Livingston, a director of Virginia-based CORFAC International Inc., says, "Given the long lead time to develop, projects that are getting under way now will reap the greatest rewards at the first surge in demand," He stresses, "Now is the time to be aggressive."
The signals are out there. "Interest rates are at their lowest in a generation. Cap rates are up and buyers have withdrawn" from the market, Livingston contends.
"Because corporations and tenants are less active nationwide, strong rent growth has slowed somewhat and local market conditions mirror that trend," the developer says. "But Central Florida's low construction rate is generating supply and demand imbalances that are favorable to investors."
He is confident "increased demands will push rents higher almost immediately, once the economic cycle shows positive signs."
Livingston urges developers to follow the strategies of sophisticated investors: "Hold what you own; refinance at lower rates; develop new projects; and acquire existing properties."

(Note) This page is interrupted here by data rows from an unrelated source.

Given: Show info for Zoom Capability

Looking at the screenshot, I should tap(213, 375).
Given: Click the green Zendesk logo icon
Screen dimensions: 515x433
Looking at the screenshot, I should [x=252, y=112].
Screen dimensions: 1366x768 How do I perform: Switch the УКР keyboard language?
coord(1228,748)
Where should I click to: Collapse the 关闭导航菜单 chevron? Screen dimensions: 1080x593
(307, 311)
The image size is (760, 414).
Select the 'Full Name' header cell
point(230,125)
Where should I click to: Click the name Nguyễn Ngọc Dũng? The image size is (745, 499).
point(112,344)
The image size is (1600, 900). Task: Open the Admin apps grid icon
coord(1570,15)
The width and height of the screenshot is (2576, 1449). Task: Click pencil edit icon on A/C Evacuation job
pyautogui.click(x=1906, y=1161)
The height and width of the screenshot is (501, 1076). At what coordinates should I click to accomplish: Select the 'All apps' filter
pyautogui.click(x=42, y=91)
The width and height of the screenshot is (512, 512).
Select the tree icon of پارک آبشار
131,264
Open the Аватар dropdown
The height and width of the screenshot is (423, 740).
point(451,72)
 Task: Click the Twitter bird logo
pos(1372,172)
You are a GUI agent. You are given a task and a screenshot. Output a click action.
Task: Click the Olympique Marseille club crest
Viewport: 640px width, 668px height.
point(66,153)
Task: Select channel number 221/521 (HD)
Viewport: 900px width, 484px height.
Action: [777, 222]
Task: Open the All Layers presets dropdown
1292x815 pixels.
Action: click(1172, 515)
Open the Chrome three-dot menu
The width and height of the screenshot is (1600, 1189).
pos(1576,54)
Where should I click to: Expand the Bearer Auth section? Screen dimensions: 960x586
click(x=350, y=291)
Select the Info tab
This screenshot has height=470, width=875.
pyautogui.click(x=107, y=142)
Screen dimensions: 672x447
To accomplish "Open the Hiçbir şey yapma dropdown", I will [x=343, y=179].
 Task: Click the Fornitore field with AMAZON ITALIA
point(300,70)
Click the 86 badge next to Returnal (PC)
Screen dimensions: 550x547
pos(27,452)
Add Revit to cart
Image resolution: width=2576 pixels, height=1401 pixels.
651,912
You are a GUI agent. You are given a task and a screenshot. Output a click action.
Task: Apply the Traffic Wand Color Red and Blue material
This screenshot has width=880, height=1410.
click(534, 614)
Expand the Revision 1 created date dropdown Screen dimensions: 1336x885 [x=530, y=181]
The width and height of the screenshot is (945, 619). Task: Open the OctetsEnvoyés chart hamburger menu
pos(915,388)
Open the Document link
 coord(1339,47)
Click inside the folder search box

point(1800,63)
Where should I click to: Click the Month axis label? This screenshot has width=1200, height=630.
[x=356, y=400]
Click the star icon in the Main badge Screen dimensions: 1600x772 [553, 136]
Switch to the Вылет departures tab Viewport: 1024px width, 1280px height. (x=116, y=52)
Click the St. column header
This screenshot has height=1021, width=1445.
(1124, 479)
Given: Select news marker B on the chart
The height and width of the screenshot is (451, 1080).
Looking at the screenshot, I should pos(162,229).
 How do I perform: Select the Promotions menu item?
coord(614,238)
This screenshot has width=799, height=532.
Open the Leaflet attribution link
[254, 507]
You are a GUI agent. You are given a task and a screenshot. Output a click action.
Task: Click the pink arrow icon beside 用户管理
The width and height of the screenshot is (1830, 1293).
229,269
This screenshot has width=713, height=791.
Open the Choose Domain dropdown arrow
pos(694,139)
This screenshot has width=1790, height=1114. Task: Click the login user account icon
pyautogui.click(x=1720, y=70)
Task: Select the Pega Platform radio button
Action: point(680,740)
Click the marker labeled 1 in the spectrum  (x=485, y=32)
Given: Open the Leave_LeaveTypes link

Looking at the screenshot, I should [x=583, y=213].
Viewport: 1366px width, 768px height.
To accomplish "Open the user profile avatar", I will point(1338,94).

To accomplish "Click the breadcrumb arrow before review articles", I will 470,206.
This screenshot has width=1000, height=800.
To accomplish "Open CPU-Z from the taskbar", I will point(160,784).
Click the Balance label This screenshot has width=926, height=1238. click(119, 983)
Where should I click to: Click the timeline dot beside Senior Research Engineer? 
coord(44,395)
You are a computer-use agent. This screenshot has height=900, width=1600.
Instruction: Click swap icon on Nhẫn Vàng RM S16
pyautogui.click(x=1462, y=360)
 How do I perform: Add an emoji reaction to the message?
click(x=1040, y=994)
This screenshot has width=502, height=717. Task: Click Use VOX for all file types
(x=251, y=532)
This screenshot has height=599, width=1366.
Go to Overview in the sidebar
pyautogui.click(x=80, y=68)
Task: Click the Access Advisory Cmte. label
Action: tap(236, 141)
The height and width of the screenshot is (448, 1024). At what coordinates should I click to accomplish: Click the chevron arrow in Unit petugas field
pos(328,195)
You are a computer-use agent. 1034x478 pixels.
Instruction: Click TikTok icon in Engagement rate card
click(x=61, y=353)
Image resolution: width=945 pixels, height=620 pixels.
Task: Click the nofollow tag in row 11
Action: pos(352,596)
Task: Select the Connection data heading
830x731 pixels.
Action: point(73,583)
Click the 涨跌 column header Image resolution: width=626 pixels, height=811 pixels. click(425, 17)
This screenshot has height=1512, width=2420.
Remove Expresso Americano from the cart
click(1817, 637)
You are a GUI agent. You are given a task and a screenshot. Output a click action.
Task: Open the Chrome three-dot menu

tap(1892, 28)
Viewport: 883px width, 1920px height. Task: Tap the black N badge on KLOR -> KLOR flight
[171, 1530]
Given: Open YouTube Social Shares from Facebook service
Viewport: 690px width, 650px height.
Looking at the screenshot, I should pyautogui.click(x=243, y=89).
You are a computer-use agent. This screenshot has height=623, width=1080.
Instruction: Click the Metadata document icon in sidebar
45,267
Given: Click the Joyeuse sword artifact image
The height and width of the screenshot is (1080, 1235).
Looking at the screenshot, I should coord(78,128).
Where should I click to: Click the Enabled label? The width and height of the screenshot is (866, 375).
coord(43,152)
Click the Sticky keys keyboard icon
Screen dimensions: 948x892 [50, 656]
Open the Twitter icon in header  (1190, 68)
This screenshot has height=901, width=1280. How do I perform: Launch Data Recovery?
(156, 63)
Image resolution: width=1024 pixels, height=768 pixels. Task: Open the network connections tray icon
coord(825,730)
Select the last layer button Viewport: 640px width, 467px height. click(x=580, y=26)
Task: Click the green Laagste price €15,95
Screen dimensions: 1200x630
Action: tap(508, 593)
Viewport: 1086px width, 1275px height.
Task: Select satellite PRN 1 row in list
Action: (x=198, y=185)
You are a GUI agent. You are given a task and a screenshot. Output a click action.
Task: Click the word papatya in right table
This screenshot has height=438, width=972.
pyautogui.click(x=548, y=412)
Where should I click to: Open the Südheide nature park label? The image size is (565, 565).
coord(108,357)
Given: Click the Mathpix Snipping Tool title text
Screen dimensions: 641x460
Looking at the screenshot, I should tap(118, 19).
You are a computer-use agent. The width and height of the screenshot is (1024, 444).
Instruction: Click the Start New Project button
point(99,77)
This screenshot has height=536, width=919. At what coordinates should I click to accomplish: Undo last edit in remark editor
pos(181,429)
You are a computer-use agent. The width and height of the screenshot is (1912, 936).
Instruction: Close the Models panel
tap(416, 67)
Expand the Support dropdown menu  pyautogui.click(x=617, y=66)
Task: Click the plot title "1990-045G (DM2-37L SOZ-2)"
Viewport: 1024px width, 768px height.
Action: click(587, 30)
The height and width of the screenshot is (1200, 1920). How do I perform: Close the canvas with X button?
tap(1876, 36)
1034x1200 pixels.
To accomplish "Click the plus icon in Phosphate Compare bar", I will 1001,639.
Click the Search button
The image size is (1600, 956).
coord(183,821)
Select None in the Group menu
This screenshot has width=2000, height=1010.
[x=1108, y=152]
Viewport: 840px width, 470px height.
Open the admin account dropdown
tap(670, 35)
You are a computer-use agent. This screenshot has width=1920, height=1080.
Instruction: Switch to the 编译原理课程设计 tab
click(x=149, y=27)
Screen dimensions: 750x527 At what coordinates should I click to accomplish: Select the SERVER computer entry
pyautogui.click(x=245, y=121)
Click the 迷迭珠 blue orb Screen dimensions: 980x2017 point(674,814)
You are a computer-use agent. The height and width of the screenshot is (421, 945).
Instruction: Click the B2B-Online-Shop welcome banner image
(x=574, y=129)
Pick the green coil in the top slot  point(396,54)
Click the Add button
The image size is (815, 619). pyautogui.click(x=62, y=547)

Developers can plan for demand a year from now by plugging broadband access and energy availability into their enterprises; offering high parking ratios and high clear spans; flat floors; flexibility; and other amenities suitable for buildings in highly competitive submarkets.
"No regional market is immune to national and international trends, but the Central Florida region around Orlando tends to be less affected than most," says Livingston whose family has been a landowner here for 80 years.
"National polls and the press tell us most Americans believe we are either in a recession or about to enter one," the developer notes. "This has driven real estate cap rates higher and caused buyers to withdraw from the market," he says.
In Orlando, however, "widespread anecdotal evidence paints a much more vibrant picture of a local economy that is still growing." He says, "real estate demand, though generally slower, remains at a desirably high level."
He acknowledges the build-to-suit market has slowed in Orlando and in the rest of the state, as it has nationally. "Prospective tenants are more modest in their space requirements and tend to follow their business budget more carefully," Livingston says.
He predicts aggressive developers and investors in today's market will find nine or 10 months from now that "real estate will be an investment of choice for the long haul, once again."